We have read with interest the Paper published in your journal by Pareja et al.1 about the future prospects of hepatocyte transplantation, in which they reported the results obtained in 4 children with inborn errors of metabolism and in 4 adult patients.1

In both groups, a temporary improvement was observed in the biochemical parameters, without achieving a stable, long-lasting improvement,1 which is why the authors reflect on the possible causes of the loss of viability of the transplanted hepatocytes as well as possible maneuvers aimed at promoting “nesting” or “engraftment” of the hepatocytes in the liver.1 The results of Pareja et al. coincide with most of the clinical series published and contrast strikingly with experimental studies in rodents.2,3

The temporary improvement and the inability to substitute the liver function is probably due to the altered proliferation of the transplanted hepatocytes, when on the other hand the evidence in rodents shows the extraordinary replicative capacity of hepatocytes to multiple stimuli.4,5

Among the alternatives for improving engraftment, they mention 2 preconditioning techniques: radiation of the liver or portal embolization. These techniques induce a “liver injury” and stimulate cell division (transition of the G0 phase until the cytokinesis of the cell cycle). In 1989, Pardee6 described the concept of competence acquisition by which the cells subjected to stress or mitogen factors evolve until the end of the G0 phase of the cycle and surpass the critical point of control “R” when the cells are determined to divide irreversibly. It has been described that the isolation of the hepatocytes with collagenase represents a stimulus for them to divide more rapidly.7

Pareja et al., with their extensive experience in the isolation of hepatocytes, have reported that “some 70% of the hepatocytes are eliminated from the portal system” due to an inflammatory response and the overregulation of cytokines (TNF-α, IL-6).1,8 What is striking is that these cytokines induce the first phase of hepatocyte regeneration (hepatocyte purging or enrichment) by means of the transition of the hepatocytes of phase G0–G1 of the cycle.9

The proliferation of hepatocytes (requisite of hepatocellular transplant) is a process that is strictly regulated genetically, as is the cell cycle.

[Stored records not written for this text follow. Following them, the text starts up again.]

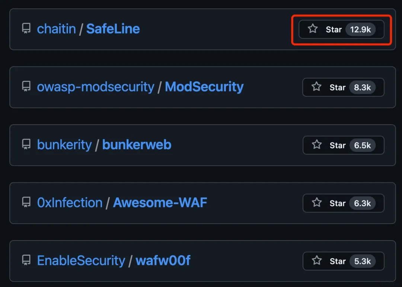The width and height of the screenshot is (402, 287).
Task: Click the repository icon beside chaitin / SafeLine
Action: coord(26,29)
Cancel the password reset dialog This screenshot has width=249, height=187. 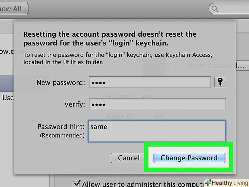point(129,158)
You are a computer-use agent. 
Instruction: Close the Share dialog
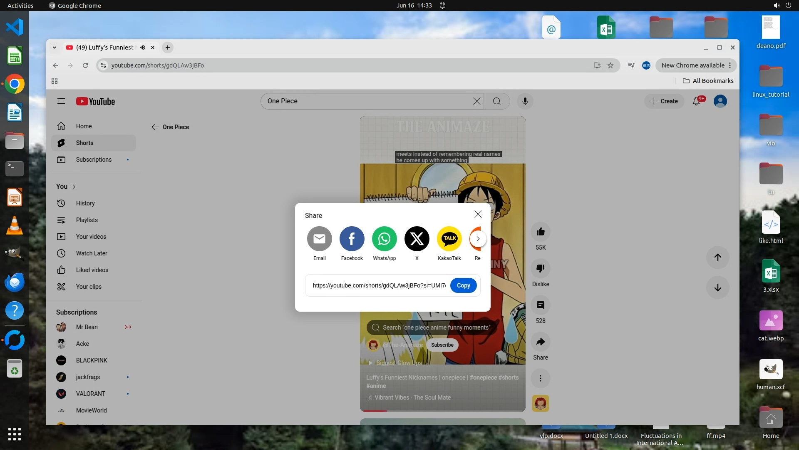[478, 214]
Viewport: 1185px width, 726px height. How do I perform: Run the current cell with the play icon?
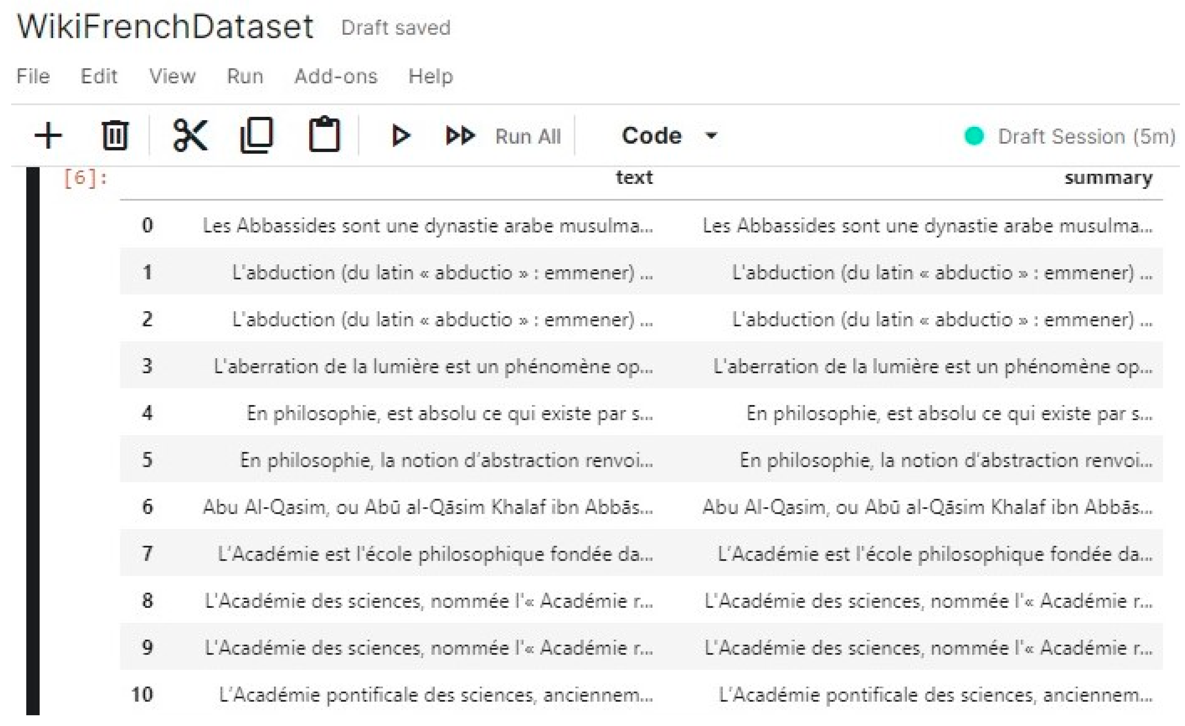click(401, 136)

When there is a “hyperproliferative stress”, there is an activation of p53, which induces cell apoptosis.10 This phenomenon could explain the effect described by Pareja et al.1,8

The description of induced pluripotent stem cells (iPSC) by Nobel-prize winner Yamanaka and the recent creation of “organoid” structures with hepatic phenotype in mice by the infusion of iPSC cells with endothelial cells have opened new horizons for hepatocellular transplantation as a therapeutic alternative.